** WHAT THE TASK REQUIRES **
Nothing but the lines from the one with "[Đèn năng lượng mặt trời DSV82024" down to the one with "Giới thiệu (213, 2407)" should be returned, exactly and with both ends included, from the material below.
--- SOURCE MATERIAL Enclosed Below ---
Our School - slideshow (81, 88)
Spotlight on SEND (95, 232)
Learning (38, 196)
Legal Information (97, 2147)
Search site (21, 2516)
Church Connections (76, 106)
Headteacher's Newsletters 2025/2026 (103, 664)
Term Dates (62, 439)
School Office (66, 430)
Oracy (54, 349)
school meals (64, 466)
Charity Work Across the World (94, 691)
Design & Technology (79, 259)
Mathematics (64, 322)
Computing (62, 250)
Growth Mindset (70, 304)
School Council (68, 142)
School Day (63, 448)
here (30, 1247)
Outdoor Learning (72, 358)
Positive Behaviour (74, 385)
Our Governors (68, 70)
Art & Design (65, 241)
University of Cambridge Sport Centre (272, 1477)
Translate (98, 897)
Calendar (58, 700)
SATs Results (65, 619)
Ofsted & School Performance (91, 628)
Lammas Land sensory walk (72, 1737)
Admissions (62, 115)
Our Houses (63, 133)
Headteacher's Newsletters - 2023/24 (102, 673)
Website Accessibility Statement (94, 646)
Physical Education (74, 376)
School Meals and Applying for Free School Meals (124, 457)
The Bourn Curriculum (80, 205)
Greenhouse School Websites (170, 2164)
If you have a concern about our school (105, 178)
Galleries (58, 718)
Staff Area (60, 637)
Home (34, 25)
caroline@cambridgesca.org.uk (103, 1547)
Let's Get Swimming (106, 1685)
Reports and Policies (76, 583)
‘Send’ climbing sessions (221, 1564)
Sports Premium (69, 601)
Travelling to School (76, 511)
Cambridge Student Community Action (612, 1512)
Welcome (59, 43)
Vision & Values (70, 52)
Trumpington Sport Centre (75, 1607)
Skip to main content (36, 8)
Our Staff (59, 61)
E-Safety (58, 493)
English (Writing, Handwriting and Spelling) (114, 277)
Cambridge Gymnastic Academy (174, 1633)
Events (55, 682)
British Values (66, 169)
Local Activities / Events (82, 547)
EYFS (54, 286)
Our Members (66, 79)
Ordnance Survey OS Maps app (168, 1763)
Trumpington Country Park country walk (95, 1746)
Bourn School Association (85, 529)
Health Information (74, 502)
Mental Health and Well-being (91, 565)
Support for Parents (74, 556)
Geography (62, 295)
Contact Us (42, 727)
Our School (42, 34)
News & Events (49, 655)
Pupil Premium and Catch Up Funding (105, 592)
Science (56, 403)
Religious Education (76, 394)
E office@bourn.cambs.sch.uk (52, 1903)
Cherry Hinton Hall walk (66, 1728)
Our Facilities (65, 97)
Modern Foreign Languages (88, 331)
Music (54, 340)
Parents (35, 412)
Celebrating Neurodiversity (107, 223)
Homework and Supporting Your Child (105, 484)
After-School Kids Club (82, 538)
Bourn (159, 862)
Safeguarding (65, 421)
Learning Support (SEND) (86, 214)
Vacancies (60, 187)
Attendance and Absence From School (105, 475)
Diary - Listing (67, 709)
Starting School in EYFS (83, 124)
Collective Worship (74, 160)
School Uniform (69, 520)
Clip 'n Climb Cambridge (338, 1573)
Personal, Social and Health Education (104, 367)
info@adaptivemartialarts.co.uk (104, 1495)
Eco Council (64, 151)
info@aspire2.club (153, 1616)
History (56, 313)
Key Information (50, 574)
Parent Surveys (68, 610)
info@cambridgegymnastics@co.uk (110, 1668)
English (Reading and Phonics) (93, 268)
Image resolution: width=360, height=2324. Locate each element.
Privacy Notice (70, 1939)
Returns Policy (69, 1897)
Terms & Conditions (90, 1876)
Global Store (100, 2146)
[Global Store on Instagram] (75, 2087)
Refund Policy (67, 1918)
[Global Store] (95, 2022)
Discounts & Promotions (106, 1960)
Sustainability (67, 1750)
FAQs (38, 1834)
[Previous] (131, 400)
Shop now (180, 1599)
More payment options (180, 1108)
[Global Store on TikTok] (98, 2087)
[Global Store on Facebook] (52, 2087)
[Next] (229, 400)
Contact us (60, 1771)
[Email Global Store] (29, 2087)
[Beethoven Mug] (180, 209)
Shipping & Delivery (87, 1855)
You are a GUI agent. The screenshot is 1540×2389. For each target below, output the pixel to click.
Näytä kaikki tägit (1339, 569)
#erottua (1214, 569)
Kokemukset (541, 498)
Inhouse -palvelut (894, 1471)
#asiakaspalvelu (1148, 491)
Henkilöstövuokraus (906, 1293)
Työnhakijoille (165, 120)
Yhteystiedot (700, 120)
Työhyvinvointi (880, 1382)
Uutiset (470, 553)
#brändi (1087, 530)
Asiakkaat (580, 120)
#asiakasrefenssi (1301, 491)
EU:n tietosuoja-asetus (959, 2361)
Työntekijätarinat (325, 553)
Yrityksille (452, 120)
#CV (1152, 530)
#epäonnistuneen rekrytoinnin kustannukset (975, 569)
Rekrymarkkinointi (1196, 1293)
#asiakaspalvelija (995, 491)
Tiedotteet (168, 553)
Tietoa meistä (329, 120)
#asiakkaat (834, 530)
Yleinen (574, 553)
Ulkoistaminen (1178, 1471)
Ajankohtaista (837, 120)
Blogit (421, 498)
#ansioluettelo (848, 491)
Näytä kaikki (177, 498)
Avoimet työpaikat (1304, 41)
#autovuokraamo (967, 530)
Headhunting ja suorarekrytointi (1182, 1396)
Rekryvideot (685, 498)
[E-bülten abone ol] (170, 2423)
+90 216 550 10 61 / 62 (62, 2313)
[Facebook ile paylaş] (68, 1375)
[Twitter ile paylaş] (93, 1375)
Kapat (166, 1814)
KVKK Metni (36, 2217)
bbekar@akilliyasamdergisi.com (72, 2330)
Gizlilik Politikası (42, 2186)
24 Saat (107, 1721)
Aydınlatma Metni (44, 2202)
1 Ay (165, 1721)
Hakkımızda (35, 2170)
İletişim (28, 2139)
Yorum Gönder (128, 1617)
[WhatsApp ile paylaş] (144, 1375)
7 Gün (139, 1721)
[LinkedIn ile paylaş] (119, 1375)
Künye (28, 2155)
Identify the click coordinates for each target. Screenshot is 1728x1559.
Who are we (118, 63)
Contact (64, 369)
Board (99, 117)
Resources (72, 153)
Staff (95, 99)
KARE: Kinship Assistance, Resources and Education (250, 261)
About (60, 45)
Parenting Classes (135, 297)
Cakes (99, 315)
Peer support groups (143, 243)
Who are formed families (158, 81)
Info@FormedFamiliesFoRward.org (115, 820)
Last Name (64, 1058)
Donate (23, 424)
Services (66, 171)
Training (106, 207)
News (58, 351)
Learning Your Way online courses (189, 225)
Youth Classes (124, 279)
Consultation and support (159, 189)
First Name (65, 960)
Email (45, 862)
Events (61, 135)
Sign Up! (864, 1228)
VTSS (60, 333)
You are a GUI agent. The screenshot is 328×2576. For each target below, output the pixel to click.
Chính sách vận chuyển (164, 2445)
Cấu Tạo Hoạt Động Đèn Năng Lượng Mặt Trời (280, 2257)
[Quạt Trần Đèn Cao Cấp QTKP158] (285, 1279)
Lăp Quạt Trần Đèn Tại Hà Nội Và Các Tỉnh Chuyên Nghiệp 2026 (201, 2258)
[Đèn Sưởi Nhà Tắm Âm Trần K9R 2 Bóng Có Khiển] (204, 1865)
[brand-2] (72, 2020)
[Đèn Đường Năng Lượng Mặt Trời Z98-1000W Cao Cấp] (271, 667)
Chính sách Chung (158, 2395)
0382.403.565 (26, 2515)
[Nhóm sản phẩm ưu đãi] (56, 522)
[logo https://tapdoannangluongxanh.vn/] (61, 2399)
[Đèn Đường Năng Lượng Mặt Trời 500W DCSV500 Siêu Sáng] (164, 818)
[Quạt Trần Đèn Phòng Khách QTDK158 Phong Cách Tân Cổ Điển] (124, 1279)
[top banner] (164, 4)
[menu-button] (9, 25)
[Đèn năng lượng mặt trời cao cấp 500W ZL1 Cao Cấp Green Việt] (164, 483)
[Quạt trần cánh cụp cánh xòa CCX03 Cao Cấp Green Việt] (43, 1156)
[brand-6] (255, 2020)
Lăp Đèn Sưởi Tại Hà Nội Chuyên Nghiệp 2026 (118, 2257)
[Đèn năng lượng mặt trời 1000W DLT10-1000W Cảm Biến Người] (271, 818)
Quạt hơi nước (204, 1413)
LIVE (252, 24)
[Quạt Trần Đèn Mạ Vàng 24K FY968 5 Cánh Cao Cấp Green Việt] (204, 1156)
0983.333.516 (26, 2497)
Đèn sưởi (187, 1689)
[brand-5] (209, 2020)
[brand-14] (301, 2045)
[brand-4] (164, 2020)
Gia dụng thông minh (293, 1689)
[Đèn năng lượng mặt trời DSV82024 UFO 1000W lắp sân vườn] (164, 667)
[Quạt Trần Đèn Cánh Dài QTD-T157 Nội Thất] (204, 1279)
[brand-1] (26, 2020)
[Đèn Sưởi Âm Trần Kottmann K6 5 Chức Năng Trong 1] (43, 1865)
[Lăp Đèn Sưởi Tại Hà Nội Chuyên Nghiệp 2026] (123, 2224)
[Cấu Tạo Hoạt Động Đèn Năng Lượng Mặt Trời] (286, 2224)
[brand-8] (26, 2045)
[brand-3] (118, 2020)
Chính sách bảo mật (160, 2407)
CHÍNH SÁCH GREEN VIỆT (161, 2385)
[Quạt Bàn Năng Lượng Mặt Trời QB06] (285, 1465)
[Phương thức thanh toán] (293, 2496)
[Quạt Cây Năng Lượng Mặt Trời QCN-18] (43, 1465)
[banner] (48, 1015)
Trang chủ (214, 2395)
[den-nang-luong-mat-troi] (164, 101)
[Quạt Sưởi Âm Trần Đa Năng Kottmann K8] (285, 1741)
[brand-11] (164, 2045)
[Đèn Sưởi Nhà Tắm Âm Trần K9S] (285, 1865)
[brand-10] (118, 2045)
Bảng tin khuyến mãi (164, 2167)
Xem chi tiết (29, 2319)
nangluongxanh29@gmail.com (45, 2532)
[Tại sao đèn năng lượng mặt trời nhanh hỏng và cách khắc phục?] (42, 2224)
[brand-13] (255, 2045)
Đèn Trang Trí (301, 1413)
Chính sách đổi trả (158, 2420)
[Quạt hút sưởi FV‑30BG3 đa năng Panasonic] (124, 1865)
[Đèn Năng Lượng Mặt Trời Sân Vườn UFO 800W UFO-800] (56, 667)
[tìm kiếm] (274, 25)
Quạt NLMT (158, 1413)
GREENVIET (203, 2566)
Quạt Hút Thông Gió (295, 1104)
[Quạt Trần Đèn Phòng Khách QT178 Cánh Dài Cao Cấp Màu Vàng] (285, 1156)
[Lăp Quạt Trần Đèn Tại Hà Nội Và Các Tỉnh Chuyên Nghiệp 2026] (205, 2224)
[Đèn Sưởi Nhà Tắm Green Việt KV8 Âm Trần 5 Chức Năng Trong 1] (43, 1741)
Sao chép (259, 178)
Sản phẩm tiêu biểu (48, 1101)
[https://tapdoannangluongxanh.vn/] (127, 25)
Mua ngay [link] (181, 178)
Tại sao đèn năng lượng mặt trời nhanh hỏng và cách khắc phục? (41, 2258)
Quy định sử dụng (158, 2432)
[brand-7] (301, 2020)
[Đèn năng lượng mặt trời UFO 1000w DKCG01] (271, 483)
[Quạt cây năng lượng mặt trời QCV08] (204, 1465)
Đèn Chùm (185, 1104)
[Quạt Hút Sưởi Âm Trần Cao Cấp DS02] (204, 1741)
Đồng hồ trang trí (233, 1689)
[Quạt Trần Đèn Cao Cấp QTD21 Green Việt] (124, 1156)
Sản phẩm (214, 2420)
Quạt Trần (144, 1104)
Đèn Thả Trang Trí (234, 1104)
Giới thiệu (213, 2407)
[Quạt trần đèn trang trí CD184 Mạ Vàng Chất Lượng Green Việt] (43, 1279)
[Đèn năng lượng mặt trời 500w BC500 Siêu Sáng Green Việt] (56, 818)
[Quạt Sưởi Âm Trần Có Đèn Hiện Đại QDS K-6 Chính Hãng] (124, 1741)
--- End of Enclosed SOURCE MATERIAL ---
** ANSWER TO THE EXERCISE **
[Đèn năng lượng mặt trời DSV82024 UFO 1000W lắp sân vườn] (164, 667)
[Quạt Trần Đèn Cánh Dài QTD-T157 Nội Thất] (204, 1279)
[brand-1] (26, 2020)
[Đèn Sưởi Âm Trần Kottmann K6 5 Chức Năng Trong 1] (43, 1865)
[Lăp Đèn Sưởi Tại Hà Nội Chuyên Nghiệp 2026] (123, 2224)
[Cấu Tạo Hoạt Động Đèn Năng Lượng Mặt Trời] (286, 2224)
[brand-8] (26, 2045)
[brand-3] (118, 2020)
Chính sách bảo mật (160, 2407)
CHÍNH SÁCH GREEN VIỆT (161, 2385)
[Quạt Bàn Năng Lượng Mặt Trời QB06] (285, 1465)
[Phương thức thanh toán] (293, 2496)
[Quạt Cây Năng Lượng Mặt Trời QCN-18] (43, 1465)
[banner] (48, 1015)
Trang chủ (214, 2395)
[den-nang-luong-mat-troi] (164, 101)
[Quạt Sưởi Âm Trần Đa Năng Kottmann K8] (285, 1741)
[brand-11] (164, 2045)
[Đèn Sưởi Nhà Tắm Âm Trần K9S] (285, 1865)
[brand-10] (118, 2045)
Bảng tin khuyến mãi (164, 2167)
Xem chi tiết (29, 2319)
nangluongxanh29@gmail.com (45, 2532)
[Tại sao đèn năng lượng mặt trời nhanh hỏng và cách khắc phục?] (42, 2224)
[brand-13] (255, 2045)
Đèn Trang Trí (301, 1413)
Chính sách đổi trả (158, 2420)
[Quạt hút sưởi FV‑30BG3 đa năng Panasonic] (124, 1865)
[Đèn Năng Lượng Mặt Trời Sân Vườn UFO 800W UFO-800] (56, 667)
[tìm kiếm] (274, 25)
Quạt NLMT (158, 1413)
GREENVIET (203, 2566)
Quạt Hút Thông Gió (295, 1104)
[Quạt Trần Đèn Phòng Khách QT178 Cánh Dài Cao Cấp Màu Vàng] (285, 1156)
[Lăp Quạt Trần Đèn Tại Hà Nội Và Các Tỉnh Chuyên Nghiệp 2026] (205, 2224)
[Đèn Sưởi Nhà Tắm Green Việt KV8 Âm Trần 5 Chức Năng Trong 1] (43, 1741)
Sao chép (259, 178)
Sản phẩm tiêu biểu (48, 1101)
[https://tapdoannangluongxanh.vn/] (127, 25)
Mua ngay [link] (181, 178)
Tại sao đèn năng lượng mặt trời nhanh hỏng và cách khắc phục? (41, 2258)
Quy định sử dụng (158, 2432)
[brand-7] (301, 2020)
[Đèn năng lượng mặt trời UFO 1000w DKCG01] (271, 483)
[Quạt cây năng lượng mặt trời QCV08] (204, 1465)
Đèn Chùm (185, 1104)
[Quạt Hút Sưởi Âm Trần Cao Cấp DS02] (204, 1741)
Đồng hồ trang trí (233, 1689)
[Quạt Trần Đèn Cao Cấp QTD21 Green Việt] (124, 1156)
Sản phẩm (214, 2420)
Quạt Trần (144, 1104)
Đèn Thả Trang Trí (234, 1104)
Giới thiệu (213, 2407)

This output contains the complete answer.